Document section:
[Begin]
Distributed Computing & Concurrency with Python & Redis.

Distributed Computing, Multithreading & Asyncio with Python & Redis

Zach Wolpe
11 min readNov 10, 2023

Simple architectures work. Unless you work for a huge corporation — where you have zero decision power and play a very well-defined role — it’s almost always better to favour simple, reliable & predictable system design. Software design needs to be maintainable and encourage rapid CI/CD.

So much of Data Science & Machine learning is built in Python. Python is awesome, but slow.

How do you scale your Python workloads?

A common approach is to focus on developing concurrent algorithms. Python is not built for concurrency, and in my opinion, it’s mostly a waste of time unless you have a very specific I/O-bound workload.

I find a much better approach is to deploy a simple distributed system that lets you spin up workers as needed.

This approach is also very useful in ML engineering: batch processing jobs; distributing independent inference calls; & independent feature engineering pipelines can all scale up and down dynamically.

The end result is a simple, scalable, maintainable, modular system.

Here I detail common mistakes made implementing concurrent algorithms in Python, & offer a better (simple) distributed computing architecture.

The Concurrent Fallacy

After meticulously writing your concurrent Python algorithm, you’re devastated to see it now runs slower than before. Why?

Concurrency in Python is easy to get wrong, and even when handled correctly the benefits are limited.

1. Concurrency is easy to implement, wrongly.

It’s easy to set up multiprocessing, multithreading or asyncio in Python. The flow of execution can, however, quickly become unpredictable without careful attention to when: daemon threads/processes are launched; event loops are terminated; threads/processes are terminated & what remains in the cache/RAM.

It’s very easy to leave dangling threads/processes — failing to shut down CPU processes and clean up RAM/CPU resource utility as you go.

Python developers are used to the garbage collector doing all the dirty work for them, and so it’s easy to miss memory or CPU leakage. To worsen this, leakage is usually only visible on bigger workloads — which can be missed in dev/test environments (see point 5).

2. The GIL prevents Parallelism in Python.

CPython’s Global Interpreter Lock (GIL) prevents any real parallelism. It is impossible to actually launch multiple threads in a single execution. Instead, threading is simulated by rapid context switching via time-sliced execution, performed by the interpreter (we have no authority over the timing of context switching).

3. Concurrency in Python only benefits from IO-bound workloads, not CPU-bound work.

Context switching isn’t free. It requires stashing the state of an existing task and loading the state of the next.

Because of the limitations of parallelism enforced by the GIL, and the cost of context switching, it’s very likely that CPU-bound algorithms will become slower after threading.

Only use threading or asynchronous programming on IO-bound workloads.

CPU-Bound

Attempting to use multithreading to speed up a CPU-bound workload will not speed up the runtime as the GIL prevents parallelism. The additional overhead of context switching renders the time-sliced execution slower than a single-threaded execution.

I/O Bound

If your workload is I/O-bound you will benefit from multithreading if implemented properly, however in this case it is recommended to instead use use use asyncio — providing the same performance benefit but with less complexity.
[End]
Task statement: Extract the passage of the Python and Redis article from "Attempting to use" up to and including "a single-threaded execution.".

Data segment:
[Begin]
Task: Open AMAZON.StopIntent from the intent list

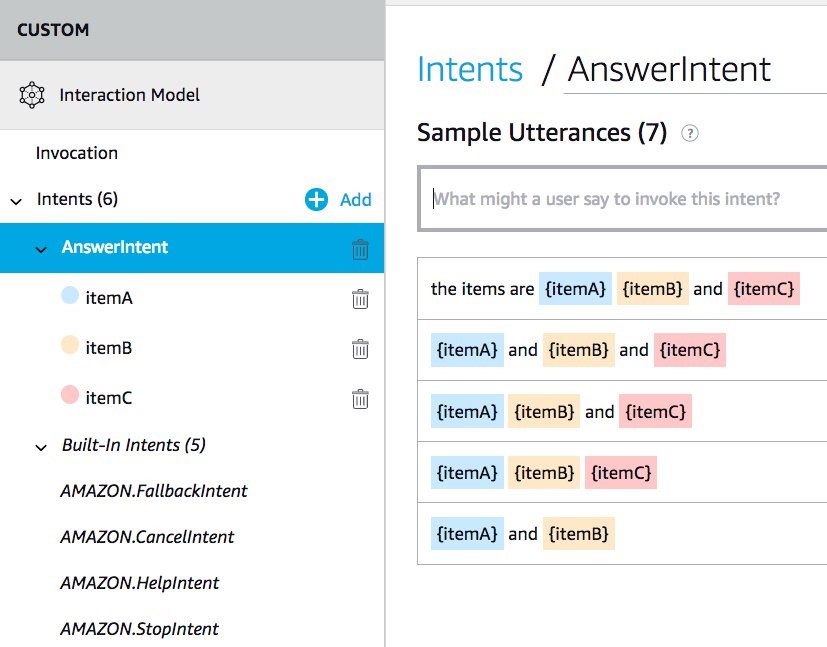Action: 139,629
[End]
Answer to this exercise:
Attempting to use multithreading to speed up a CPU-bound workload will not speed up the runtime as the GIL prevents parallelism. The additional overhead of context switching renders the time-sliced execution slower than a single-threaded execution.